● Entries shown
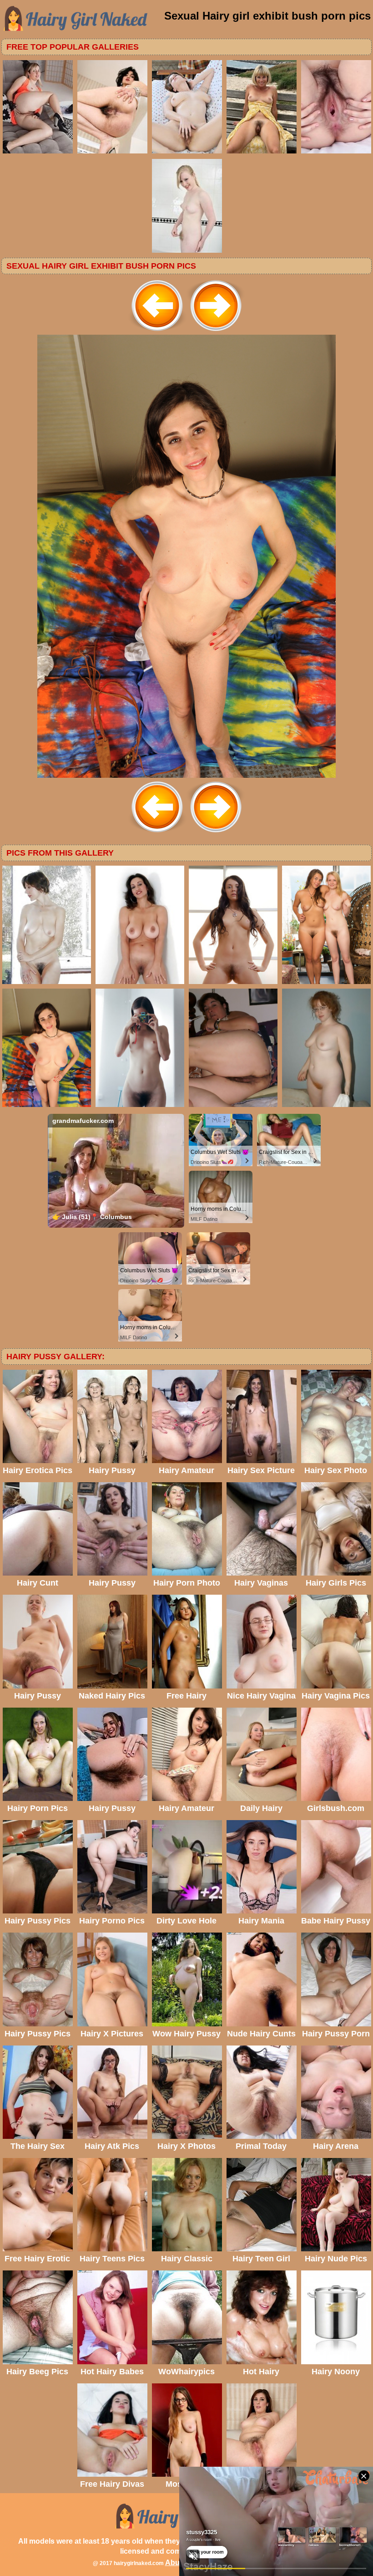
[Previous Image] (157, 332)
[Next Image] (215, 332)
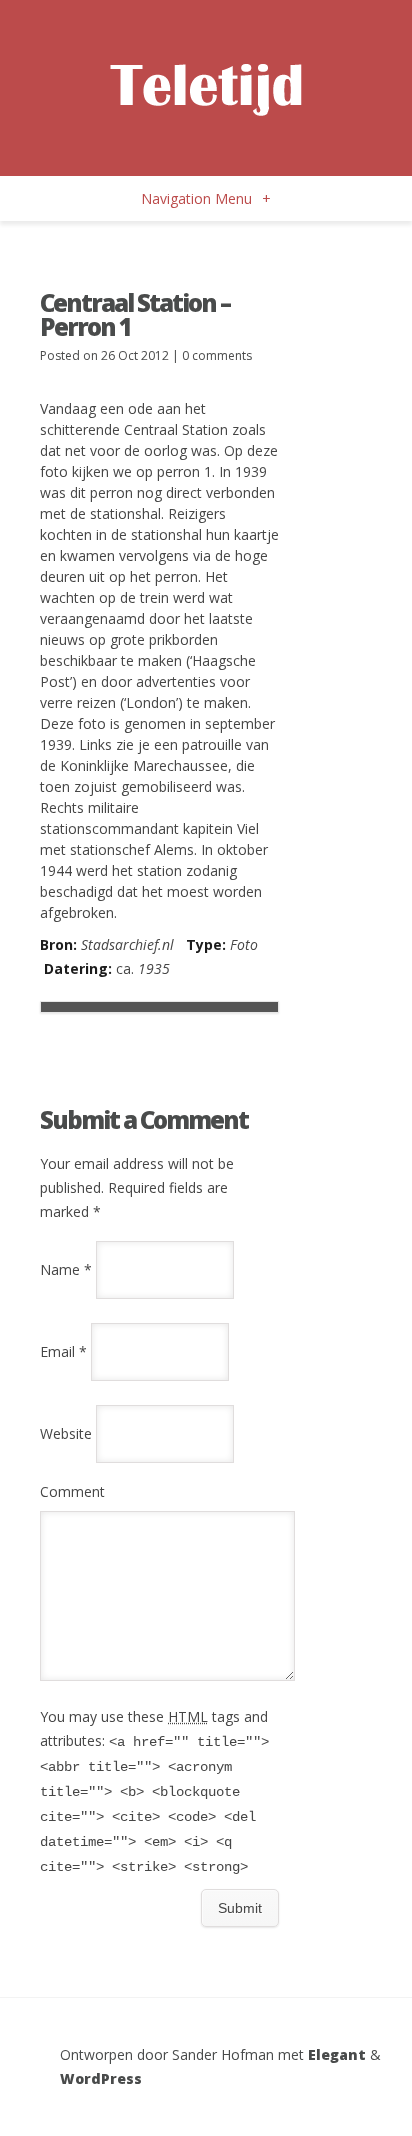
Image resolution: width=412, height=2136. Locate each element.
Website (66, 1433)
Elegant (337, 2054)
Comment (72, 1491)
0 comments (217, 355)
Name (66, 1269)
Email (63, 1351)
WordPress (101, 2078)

● What is required
An exact copy of the records above is required, leaving out the pictures.

● Result of this exercise
[Previous Image] (157, 332)
[Next Image] (215, 332)
Image resolution: width=412, height=2136. Locate each element.
Website (66, 1433)
Elegant (337, 2054)
Comment (72, 1491)
0 comments (217, 355)
Name (66, 1269)
Email (63, 1351)
WordPress (101, 2078)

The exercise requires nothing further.